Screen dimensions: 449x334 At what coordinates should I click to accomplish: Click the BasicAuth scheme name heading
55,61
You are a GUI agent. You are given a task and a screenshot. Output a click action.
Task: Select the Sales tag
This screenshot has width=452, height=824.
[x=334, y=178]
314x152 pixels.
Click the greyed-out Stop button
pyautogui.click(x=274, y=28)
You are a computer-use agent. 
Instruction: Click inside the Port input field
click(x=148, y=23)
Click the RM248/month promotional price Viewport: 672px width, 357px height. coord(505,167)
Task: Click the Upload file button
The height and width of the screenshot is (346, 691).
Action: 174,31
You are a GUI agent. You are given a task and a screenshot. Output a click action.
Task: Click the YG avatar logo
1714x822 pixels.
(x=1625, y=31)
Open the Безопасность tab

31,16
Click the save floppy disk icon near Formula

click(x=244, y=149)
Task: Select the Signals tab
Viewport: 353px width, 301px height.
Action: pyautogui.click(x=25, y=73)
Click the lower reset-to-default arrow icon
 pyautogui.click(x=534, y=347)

┄┄┄┄┄┄┄┄┄┄

## Task requirements
Reproduce only the lines running from the one with "314x152 pixels." through the final line of the listing above, both ends included.

## Your response
314x152 pixels.
Click the greyed-out Stop button
pyautogui.click(x=274, y=28)
You are a computer-use agent. 
Instruction: Click inside the Port input field
click(x=148, y=23)
Click the RM248/month promotional price Viewport: 672px width, 357px height. coord(505,167)
Task: Click the Upload file button
The height and width of the screenshot is (346, 691).
Action: 174,31
You are a GUI agent. You are given a task and a screenshot. Output a click action.
Task: Click the YG avatar logo
1714x822 pixels.
(x=1625, y=31)
Open the Безопасность tab

31,16
Click the save floppy disk icon near Formula

click(x=244, y=149)
Task: Select the Signals tab
Viewport: 353px width, 301px height.
Action: pyautogui.click(x=25, y=73)
Click the lower reset-to-default arrow icon
 pyautogui.click(x=534, y=347)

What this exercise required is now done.